Red Flags in Conducting Due Diligence on Listed Real Estate Companies
- Ophir Dortheimer
- Jul 23, 2024
- 3 min read
When deciding to spend time researching a real estate company, it is useful to start with red flags.
I find that starting with related parties is often the most effective approach. Begin by examining the company’s early financial statements. In the initial listing periods, companies tend to be smaller, and individual transactions are more significant. These early financials often provide more detailed disclosures compared to later periods, where transactions may be considered non-material. Take notes on all related parties, and keep this list for future reference, as names tend to reappear in later periods. Additionally, searching online for lawsuits and news involving these early-day related parties can provide valuable context. For instance, one company I researched, provided a loan to its controlling shareholder to invest alongside the company in a certain asset. The loan accrued interest at a significantly low rate and remained on the books for years. This posed a risk to minority shareholders, as they effectively financed the controlling shareholder’s equity investment without real collateral. Despite assurances from investor relations that the loan would be repaid by year-end, it remains outstanding, with its value at one point exceeding the company's whole market cap. The company's shares fell by 85% since the IR call, highlighting the potential pitfalls of such transactions and providing insight into the character of executives who allow such practices. Another example of related-party red flags involves a company that acquired a majority stake in a low-leverage company, using the target's balance sheet to borrow additional funds. These funds were then diverted to the controlling shareholder via upstream loans and downstream asset sales. Questions to IR were brushed away, and shares dropped more than 40% since, while the relevant benchmark rose by 15%.
Next, examine the executive compensation section to understand how it is structured. Ensure that compensation is tied to the company's real value drivers rather than the share price, which can be manipulated through buybacks, or to accounting figures that can be manipulated by executives (e.g., NAV, non-cash items, etc). For example, one company that spent heavily on share buybacks had 40% of its executive compensation tied to stock price growth. While buy-backs are generally seen as positive, they should not be used to game the executive paycheck. There is no real value created by a buy-back.
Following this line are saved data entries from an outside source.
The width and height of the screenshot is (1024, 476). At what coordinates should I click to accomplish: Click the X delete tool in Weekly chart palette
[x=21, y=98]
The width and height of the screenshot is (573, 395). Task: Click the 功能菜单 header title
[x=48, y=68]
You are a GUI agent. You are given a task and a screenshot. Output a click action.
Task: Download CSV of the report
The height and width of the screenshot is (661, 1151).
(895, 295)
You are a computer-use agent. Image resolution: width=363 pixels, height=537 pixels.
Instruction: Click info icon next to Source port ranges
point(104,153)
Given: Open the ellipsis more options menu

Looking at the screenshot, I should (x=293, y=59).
Pull financial statements of related parties from the company register, where available. This can confirm how related parties describe transactions with the target company and reveal undisclosed beneficial owners, transaction details, or original property costs. In real estate transactions, assets are sometimes sold in share deals. Even if the land register is not public, ownership can be tracked via company registers if the holding company’s name is available. Analyzing these can reveal seller involvement in the acquiring entity or financing it with equity or debt. This might serve either to demonstrate to the market/valuator that the selling entity can sell assets at a certain price or to strip assets from the company at a low price. Some of these investments into the acquiring party by the researched company might pass as "Non-Material" and show up as an “Other Asset” with no disclosure, while a public register might provide information about the acquiring entity and its investors/financiers.
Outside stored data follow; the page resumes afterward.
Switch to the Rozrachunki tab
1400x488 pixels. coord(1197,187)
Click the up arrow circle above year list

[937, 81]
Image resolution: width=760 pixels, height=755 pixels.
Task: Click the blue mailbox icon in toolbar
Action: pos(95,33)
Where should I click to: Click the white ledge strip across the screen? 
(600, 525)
Create a spreadsheet detailing the acquisition and sale of specific assets to determine if the company has a history of profitable transaction cycles of buying and selling properties at a profit, or if it is like many REITs that buy income only to sell assets at a loss when leases end. Verify and compare actual results to the company and analysts' narrative. For example, a company might claim to sell a property above book value, but without knowing the historical cost, it’s hard to assess management's asset management skills.
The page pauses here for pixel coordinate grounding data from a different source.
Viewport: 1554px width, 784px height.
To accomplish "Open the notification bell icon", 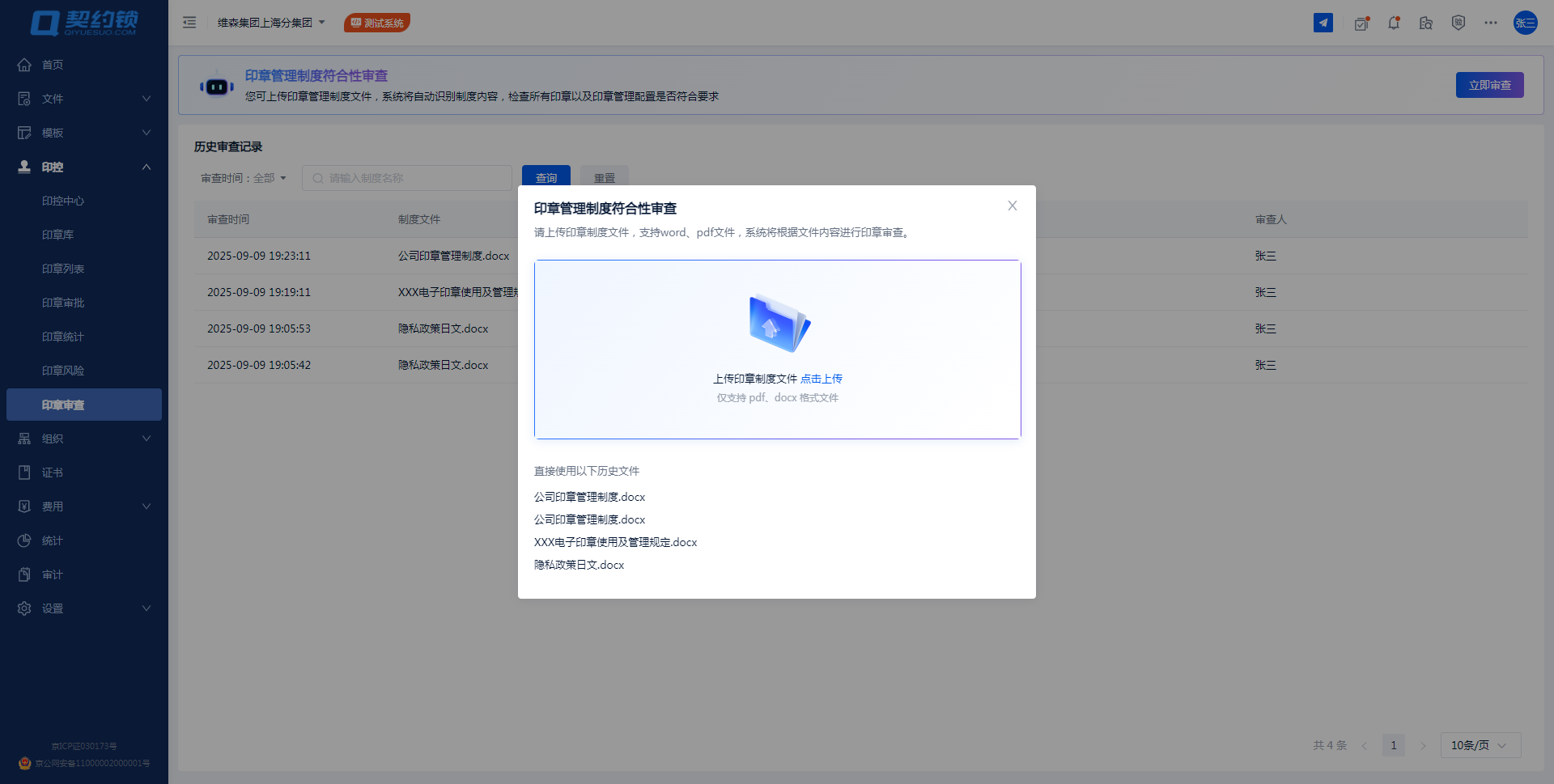I will 1393,23.
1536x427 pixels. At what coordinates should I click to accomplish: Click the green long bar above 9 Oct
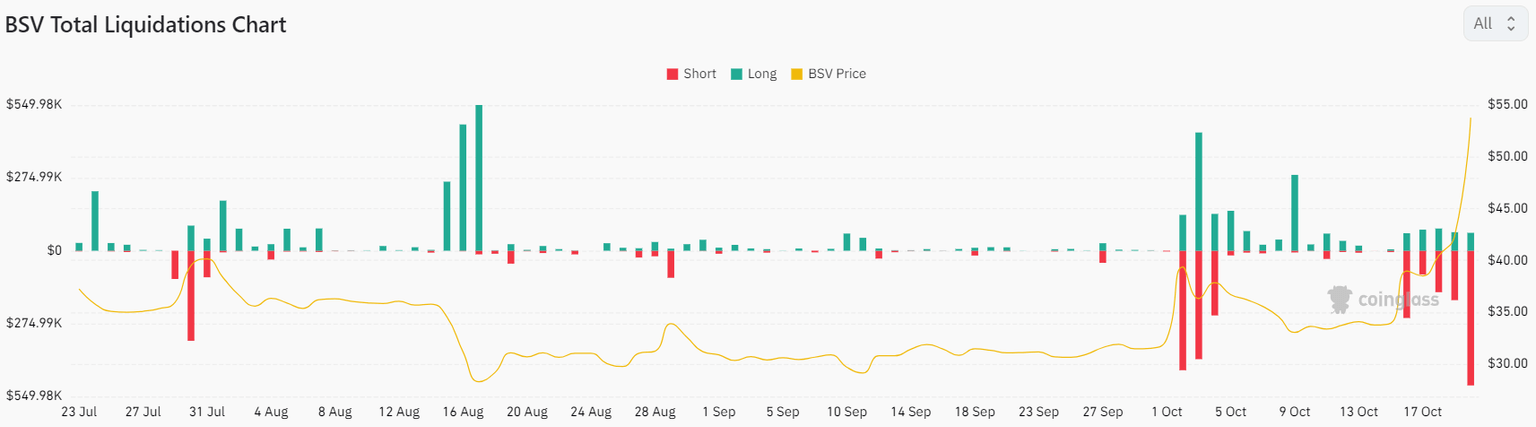coord(1294,213)
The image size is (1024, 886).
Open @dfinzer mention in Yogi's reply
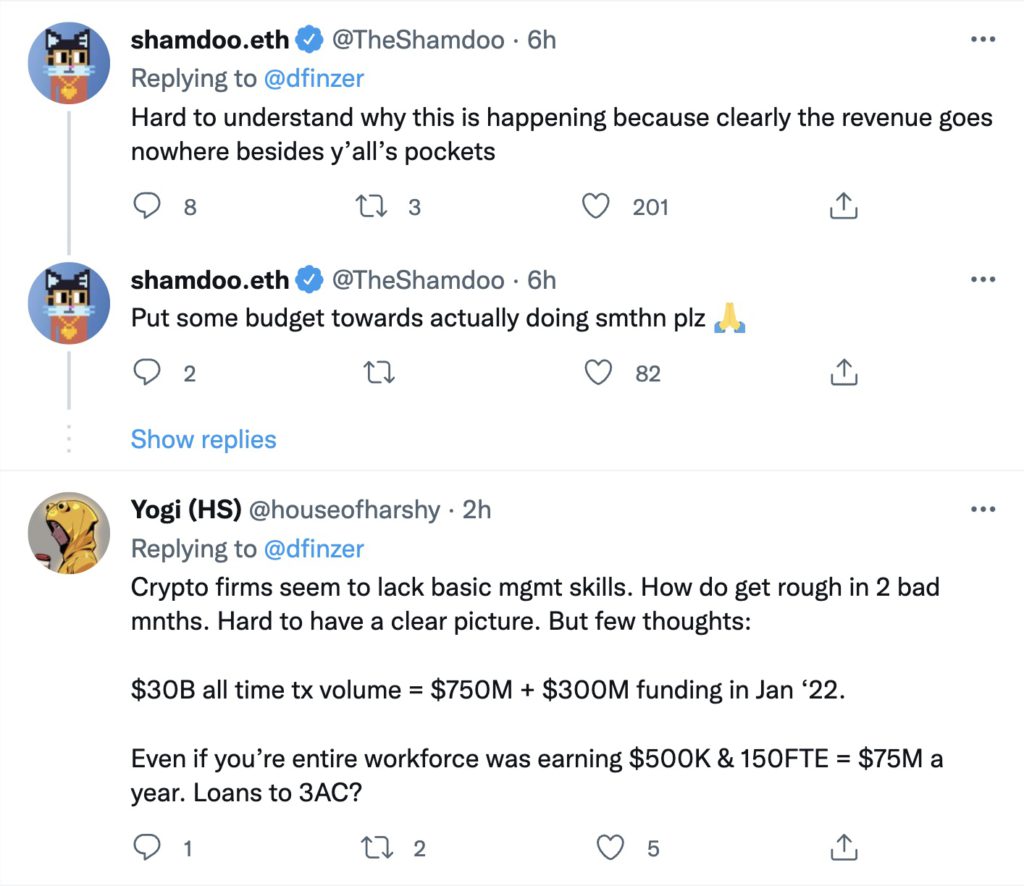(313, 548)
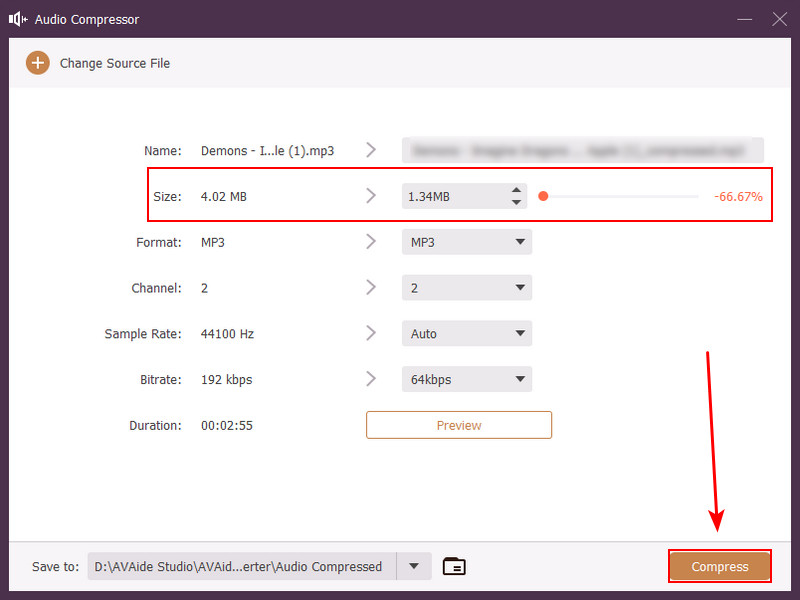
Task: Click the Change Source File label
Action: coord(115,63)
Cash is king for yielding properties. To get a better understanding of a company's performance, it's useful to create an adjusted balance sheet and P&L, adjusting for valuation gains to determine the cash yield. For example, one company I researched was touted by sell-side analysts as able to acquire low-yielding assets and rapidly transform them into high-yielding properties. However, due to the company's frequent acquisitions and booking of valuation gains, verifying this claim proved challenging. It was only by constructing a cash-based portfolio value and comparing it with the actual cash flow that the true situation became clear - the sell-side narrative was not supported by cash income.